Magnetic resonance imaging (MRI) has a leading place in medicine as an imaging tool of high resolution for anatomical studies and diagnosis of diseases, in particular for soft tissues that cannot be accessible by other modalities. Many research works are thus focused on improving the images obtained with MRI. This technique has indeed poor sensitivity, which can be compensated by using a contrast agent (CA). Today, the clinically approved CAs on market are solely based on gadolinium complexes that may induce nephrogenic systemic fibrosis for patients with kidney failure, whereas more recent studies on healthy rats also showed Gd retention in the brain. Consequently, researchers try to elaborate other types of safer MRI CAs like manganese-based complexes. In this context, the synthesis of Mn2+ complexes of four 12-membered pyridine-containing macrocyclic ligands based on the pyclen core was accomplished and described herein.

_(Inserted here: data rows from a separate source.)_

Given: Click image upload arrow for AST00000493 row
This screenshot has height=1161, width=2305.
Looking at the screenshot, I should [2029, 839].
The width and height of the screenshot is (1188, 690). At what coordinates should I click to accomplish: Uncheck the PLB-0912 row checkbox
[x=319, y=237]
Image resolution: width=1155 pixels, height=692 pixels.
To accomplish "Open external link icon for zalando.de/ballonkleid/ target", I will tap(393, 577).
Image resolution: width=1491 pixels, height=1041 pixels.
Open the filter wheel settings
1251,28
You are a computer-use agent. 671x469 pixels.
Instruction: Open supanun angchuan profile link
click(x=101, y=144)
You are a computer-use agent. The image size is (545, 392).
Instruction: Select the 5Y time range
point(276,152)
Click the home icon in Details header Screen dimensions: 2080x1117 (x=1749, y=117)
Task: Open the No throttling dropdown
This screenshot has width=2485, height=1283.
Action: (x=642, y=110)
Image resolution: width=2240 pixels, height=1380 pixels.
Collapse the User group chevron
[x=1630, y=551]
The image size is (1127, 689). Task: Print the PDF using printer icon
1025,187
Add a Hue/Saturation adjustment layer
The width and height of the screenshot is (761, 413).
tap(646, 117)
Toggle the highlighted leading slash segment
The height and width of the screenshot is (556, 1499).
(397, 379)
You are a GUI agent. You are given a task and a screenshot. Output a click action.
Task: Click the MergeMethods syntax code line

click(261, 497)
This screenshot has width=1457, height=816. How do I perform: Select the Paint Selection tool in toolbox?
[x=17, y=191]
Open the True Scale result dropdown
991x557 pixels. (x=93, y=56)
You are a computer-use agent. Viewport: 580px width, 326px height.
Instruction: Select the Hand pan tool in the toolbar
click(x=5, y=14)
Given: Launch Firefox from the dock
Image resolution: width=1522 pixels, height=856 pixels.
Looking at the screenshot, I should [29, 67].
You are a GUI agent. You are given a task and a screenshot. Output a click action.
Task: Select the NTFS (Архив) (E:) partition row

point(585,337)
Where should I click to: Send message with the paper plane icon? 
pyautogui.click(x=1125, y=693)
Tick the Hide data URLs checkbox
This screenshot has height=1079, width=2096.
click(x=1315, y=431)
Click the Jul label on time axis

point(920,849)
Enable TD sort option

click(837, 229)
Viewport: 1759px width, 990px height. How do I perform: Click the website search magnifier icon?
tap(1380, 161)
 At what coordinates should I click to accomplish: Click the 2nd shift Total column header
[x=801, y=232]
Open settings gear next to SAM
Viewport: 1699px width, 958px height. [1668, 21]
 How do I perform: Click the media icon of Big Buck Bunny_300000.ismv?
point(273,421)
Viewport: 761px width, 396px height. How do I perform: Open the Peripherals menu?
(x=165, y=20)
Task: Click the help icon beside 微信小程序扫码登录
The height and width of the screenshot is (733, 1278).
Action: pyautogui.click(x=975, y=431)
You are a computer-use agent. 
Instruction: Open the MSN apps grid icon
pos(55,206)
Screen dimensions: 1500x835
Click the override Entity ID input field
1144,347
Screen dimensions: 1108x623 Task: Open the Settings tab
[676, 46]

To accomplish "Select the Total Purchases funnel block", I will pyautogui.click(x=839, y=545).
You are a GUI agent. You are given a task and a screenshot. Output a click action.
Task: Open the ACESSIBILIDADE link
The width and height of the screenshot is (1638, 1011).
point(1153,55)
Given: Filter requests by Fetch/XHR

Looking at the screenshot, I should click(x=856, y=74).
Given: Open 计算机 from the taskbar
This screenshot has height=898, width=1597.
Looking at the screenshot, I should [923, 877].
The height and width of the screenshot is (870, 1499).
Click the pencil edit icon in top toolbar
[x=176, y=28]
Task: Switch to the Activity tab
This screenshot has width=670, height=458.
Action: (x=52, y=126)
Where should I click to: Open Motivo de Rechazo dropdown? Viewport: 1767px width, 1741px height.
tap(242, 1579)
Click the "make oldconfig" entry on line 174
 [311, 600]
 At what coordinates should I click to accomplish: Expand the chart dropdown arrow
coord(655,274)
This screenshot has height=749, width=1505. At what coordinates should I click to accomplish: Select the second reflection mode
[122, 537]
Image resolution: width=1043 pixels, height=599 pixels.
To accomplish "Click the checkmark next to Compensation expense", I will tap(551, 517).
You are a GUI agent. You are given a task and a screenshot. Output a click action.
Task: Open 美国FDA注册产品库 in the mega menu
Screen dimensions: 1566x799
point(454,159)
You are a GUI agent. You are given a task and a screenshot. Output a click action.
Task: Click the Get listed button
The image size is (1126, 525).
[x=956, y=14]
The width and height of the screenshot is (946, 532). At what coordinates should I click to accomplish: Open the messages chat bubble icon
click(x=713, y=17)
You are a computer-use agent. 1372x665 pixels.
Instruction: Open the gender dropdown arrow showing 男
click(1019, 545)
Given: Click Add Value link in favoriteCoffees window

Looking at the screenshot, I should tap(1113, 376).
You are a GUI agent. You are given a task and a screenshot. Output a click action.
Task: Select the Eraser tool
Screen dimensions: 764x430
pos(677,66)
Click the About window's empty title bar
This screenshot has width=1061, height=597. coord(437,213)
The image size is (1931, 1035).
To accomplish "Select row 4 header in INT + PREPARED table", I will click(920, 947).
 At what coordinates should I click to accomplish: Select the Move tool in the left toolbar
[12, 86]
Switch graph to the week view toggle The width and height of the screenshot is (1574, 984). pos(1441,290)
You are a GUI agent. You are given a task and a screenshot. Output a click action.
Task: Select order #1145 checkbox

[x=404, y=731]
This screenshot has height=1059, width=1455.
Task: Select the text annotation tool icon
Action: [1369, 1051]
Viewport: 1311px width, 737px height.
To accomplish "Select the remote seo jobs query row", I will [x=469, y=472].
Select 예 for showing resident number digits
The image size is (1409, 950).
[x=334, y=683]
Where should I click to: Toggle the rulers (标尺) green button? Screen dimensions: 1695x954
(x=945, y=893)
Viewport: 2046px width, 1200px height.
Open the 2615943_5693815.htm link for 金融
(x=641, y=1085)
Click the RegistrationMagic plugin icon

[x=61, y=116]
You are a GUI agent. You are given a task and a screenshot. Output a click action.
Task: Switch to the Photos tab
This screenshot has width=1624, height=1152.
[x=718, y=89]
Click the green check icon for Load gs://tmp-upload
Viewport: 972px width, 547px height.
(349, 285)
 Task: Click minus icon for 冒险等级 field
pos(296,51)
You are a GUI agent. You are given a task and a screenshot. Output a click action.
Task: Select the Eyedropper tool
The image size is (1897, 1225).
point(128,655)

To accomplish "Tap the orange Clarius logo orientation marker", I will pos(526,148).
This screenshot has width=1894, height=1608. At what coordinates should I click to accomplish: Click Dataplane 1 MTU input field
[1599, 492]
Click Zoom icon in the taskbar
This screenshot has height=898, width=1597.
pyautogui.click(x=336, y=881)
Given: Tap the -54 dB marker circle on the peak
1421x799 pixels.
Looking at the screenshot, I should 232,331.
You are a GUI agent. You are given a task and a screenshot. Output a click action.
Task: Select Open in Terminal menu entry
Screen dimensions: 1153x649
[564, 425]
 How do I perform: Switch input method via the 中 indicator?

Then, the properties of these Mn(II) complexes were studied by two relaxometric methods, 17O NMR spectroscopy and 1H NMR dispersion profiles. The time of residence (τM) and the number of water molecules (q) present in the inner sphere of coordination were determined by these two experiments. The efficacy of the pyclen-based Mn(II) complexes as MRI CAs was evaluated by proton relaxometry at a magnetic field intensity of 1.41 T near those of most medical MRI scanners (1.5 T). Both the 17O NMR and the nuclear magnetic relaxation dispersion profiles indicated that the four hexadentate ligands prepared herein left one vacant coordination site to accommodate one water molecule, rapidly exchanging, in around 6 ns. Furthermore, it has been shown that the presence of an additional amide bond formed when the paramagnetic complex is conjugated to a molecule of interest does not alter the inner sphere of coordination of Mn, which remains monohydrated. These complexes exhibit r1 relaxivities, large enough to be used as clinical MRI CAs (1.7–3.4 mM–1·s–1, at 1.41 T and 37 °C).